#### PROBLEM TO SOLVE
Return the records, each one exactly as written.

━━ INFORMATION SUPPLIED ━━

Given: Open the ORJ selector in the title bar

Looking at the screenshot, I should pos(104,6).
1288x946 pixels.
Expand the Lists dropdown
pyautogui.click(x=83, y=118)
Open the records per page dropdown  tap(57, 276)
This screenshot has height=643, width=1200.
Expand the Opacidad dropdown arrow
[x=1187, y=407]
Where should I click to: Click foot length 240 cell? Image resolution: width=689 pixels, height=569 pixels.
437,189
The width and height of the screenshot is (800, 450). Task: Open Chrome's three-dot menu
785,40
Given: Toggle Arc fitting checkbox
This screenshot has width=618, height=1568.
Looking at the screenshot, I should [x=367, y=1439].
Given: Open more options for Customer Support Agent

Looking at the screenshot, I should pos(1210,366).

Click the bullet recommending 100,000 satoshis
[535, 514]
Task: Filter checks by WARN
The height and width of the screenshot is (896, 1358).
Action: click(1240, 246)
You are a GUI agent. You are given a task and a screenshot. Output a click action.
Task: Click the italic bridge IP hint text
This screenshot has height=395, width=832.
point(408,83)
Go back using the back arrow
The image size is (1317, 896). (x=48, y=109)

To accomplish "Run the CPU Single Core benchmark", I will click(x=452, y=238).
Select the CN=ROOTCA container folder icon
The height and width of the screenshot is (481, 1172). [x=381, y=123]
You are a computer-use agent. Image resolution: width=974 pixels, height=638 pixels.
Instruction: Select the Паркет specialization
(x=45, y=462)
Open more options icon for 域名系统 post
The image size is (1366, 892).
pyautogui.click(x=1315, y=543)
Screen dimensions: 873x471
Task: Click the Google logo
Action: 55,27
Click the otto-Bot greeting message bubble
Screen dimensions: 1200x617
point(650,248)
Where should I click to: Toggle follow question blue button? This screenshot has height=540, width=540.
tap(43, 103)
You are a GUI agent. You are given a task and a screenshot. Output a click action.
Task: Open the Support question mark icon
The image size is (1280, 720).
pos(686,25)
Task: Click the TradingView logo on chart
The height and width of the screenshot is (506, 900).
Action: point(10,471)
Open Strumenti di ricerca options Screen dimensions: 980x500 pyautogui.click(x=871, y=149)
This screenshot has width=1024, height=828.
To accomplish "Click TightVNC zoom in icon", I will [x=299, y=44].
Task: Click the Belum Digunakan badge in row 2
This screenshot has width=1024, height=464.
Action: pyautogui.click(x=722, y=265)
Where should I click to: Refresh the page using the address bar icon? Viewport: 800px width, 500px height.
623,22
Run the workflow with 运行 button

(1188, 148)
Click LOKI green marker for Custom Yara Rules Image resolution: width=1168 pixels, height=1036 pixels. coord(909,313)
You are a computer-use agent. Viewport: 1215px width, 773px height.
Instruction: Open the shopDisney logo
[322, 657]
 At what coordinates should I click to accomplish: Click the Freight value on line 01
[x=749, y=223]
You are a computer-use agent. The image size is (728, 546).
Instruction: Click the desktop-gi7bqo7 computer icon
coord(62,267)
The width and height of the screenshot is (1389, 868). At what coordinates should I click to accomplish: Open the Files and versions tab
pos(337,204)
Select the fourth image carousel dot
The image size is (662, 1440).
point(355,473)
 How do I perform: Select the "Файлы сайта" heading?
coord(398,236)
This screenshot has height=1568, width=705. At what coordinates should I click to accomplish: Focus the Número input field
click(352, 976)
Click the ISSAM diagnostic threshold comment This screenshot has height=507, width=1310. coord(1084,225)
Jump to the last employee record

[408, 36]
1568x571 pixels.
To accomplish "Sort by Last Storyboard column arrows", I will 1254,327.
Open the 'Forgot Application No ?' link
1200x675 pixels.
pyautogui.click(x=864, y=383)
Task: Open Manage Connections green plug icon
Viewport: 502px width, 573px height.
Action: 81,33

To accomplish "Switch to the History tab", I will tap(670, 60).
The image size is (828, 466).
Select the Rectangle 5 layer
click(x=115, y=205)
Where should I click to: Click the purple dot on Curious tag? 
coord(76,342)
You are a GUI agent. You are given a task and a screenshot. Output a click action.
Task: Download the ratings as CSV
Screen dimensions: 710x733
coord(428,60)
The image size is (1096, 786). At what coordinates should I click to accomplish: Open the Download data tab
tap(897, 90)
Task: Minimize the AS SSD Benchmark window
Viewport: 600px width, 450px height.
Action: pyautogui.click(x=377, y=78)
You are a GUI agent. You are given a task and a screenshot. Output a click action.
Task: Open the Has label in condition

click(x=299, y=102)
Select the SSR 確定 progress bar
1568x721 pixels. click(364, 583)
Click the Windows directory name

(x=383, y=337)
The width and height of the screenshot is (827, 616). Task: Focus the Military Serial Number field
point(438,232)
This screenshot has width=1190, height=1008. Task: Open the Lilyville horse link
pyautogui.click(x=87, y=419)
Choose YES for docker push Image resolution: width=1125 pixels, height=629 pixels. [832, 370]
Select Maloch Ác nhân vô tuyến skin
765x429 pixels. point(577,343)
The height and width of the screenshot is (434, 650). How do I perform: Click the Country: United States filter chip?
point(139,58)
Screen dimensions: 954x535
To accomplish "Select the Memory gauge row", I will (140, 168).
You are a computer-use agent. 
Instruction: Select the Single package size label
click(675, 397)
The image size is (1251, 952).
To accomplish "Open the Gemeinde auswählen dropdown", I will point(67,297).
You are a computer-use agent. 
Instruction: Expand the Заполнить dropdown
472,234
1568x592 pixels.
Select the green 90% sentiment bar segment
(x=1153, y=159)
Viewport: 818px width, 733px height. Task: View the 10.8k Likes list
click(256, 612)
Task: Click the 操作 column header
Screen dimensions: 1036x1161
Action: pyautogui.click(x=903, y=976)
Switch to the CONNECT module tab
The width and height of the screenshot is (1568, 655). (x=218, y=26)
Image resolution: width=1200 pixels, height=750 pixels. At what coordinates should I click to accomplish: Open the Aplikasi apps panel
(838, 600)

━━━

#### ANSWER BOX
Given: Open the ORJ selector in the title bar

Looking at the screenshot, I should pos(104,6).
1288x946 pixels.
Expand the Lists dropdown
pyautogui.click(x=83, y=118)
Open the records per page dropdown  tap(57, 276)
This screenshot has height=643, width=1200.
Expand the Opacidad dropdown arrow
[x=1187, y=407]
Where should I click to: Click foot length 240 cell? Image resolution: width=689 pixels, height=569 pixels.
437,189
The width and height of the screenshot is (800, 450). Task: Open Chrome's three-dot menu
785,40
Given: Toggle Arc fitting checkbox
This screenshot has width=618, height=1568.
Looking at the screenshot, I should [x=367, y=1439].
Given: Open more options for Customer Support Agent

Looking at the screenshot, I should pos(1210,366).

Click the bullet recommending 100,000 satoshis
[535, 514]
Task: Filter checks by WARN
The height and width of the screenshot is (896, 1358).
Action: click(1240, 246)
You are a GUI agent. You are given a task and a screenshot. Output a click action.
Task: Click the italic bridge IP hint text
This screenshot has height=395, width=832.
point(408,83)
Go back using the back arrow
The image size is (1317, 896). (x=48, y=109)

To accomplish "Run the CPU Single Core benchmark", I will click(x=452, y=238).
Select the CN=ROOTCA container folder icon
The height and width of the screenshot is (481, 1172). [x=381, y=123]
You are a computer-use agent. Image resolution: width=974 pixels, height=638 pixels.
Instruction: Select the Паркет specialization
(x=45, y=462)
Open more options icon for 域名系统 post
The image size is (1366, 892).
pyautogui.click(x=1315, y=543)
Screen dimensions: 873x471
Task: Click the Google logo
Action: 55,27
Click the otto-Bot greeting message bubble
Screen dimensions: 1200x617
point(650,248)
Where should I click to: Toggle follow question blue button? This screenshot has height=540, width=540.
tap(43, 103)
You are a GUI agent. You are given a task and a screenshot. Output a click action.
Task: Open the Support question mark icon
The image size is (1280, 720).
pos(686,25)
Task: Click the TradingView logo on chart
The height and width of the screenshot is (506, 900).
Action: point(10,471)
Open Strumenti di ricerca options Screen dimensions: 980x500 pyautogui.click(x=871, y=149)
This screenshot has width=1024, height=828.
To accomplish "Click TightVNC zoom in icon", I will [x=299, y=44].
Task: Click the Belum Digunakan badge in row 2
This screenshot has width=1024, height=464.
Action: pyautogui.click(x=722, y=265)
Where should I click to: Refresh the page using the address bar icon? Viewport: 800px width, 500px height.
623,22
Run the workflow with 运行 button

(1188, 148)
Click LOKI green marker for Custom Yara Rules Image resolution: width=1168 pixels, height=1036 pixels. coord(909,313)
You are a computer-use agent. Viewport: 1215px width, 773px height.
Instruction: Open the shopDisney logo
[322, 657]
 At what coordinates should I click to accomplish: Click the Freight value on line 01
[x=749, y=223]
You are a computer-use agent. The image size is (728, 546).
Instruction: Click the desktop-gi7bqo7 computer icon
coord(62,267)
The width and height of the screenshot is (1389, 868). At what coordinates should I click to accomplish: Open the Files and versions tab
pos(337,204)
Select the fourth image carousel dot
The image size is (662, 1440).
point(355,473)
 How do I perform: Select the "Файлы сайта" heading?
coord(398,236)
This screenshot has height=1568, width=705. At what coordinates should I click to accomplish: Focus the Número input field
click(352, 976)
Click the ISSAM diagnostic threshold comment This screenshot has height=507, width=1310. coord(1084,225)
Jump to the last employee record

[408, 36]
1568x571 pixels.
To accomplish "Sort by Last Storyboard column arrows", I will 1254,327.
Open the 'Forgot Application No ?' link
1200x675 pixels.
pyautogui.click(x=864, y=383)
Task: Open Manage Connections green plug icon
Viewport: 502px width, 573px height.
Action: 81,33

To accomplish "Switch to the History tab", I will tap(670, 60).
The image size is (828, 466).
Select the Rectangle 5 layer
click(x=115, y=205)
Where should I click to: Click the purple dot on Curious tag? 
coord(76,342)
You are a GUI agent. You are given a task and a screenshot. Output a click action.
Task: Download the ratings as CSV
Screen dimensions: 710x733
coord(428,60)
The image size is (1096, 786). At what coordinates should I click to accomplish: Open the Download data tab
tap(897, 90)
Task: Minimize the AS SSD Benchmark window
Viewport: 600px width, 450px height.
Action: pyautogui.click(x=377, y=78)
You are a GUI agent. You are given a task and a screenshot. Output a click action.
Task: Open the Has label in condition

click(x=299, y=102)
Select the SSR 確定 progress bar
1568x721 pixels. click(364, 583)
Click the Windows directory name

(x=383, y=337)
The width and height of the screenshot is (827, 616). Task: Focus the Military Serial Number field
point(438,232)
This screenshot has width=1190, height=1008. Task: Open the Lilyville horse link
pyautogui.click(x=87, y=419)
Choose YES for docker push Image resolution: width=1125 pixels, height=629 pixels. [832, 370]
Select Maloch Ác nhân vô tuyến skin
765x429 pixels. point(577,343)
The height and width of the screenshot is (434, 650). How do I perform: Click the Country: United States filter chip?
point(139,58)
Screen dimensions: 954x535
To accomplish "Select the Memory gauge row", I will (140, 168).
You are a computer-use agent. 
Instruction: Select the Single package size label
click(675, 397)
The image size is (1251, 952).
To accomplish "Open the Gemeinde auswählen dropdown", I will point(67,297).
You are a computer-use agent. 
Instruction: Expand the Заполнить dropdown
472,234
1568x592 pixels.
Select the green 90% sentiment bar segment
(x=1153, y=159)
Viewport: 818px width, 733px height. Task: View the 10.8k Likes list
click(256, 612)
Task: Click the 操作 column header
Screen dimensions: 1036x1161
Action: pyautogui.click(x=903, y=976)
Switch to the CONNECT module tab
The width and height of the screenshot is (1568, 655). (x=218, y=26)
Image resolution: width=1200 pixels, height=750 pixels. At what coordinates should I click to accomplish: Open the Aplikasi apps panel
(838, 600)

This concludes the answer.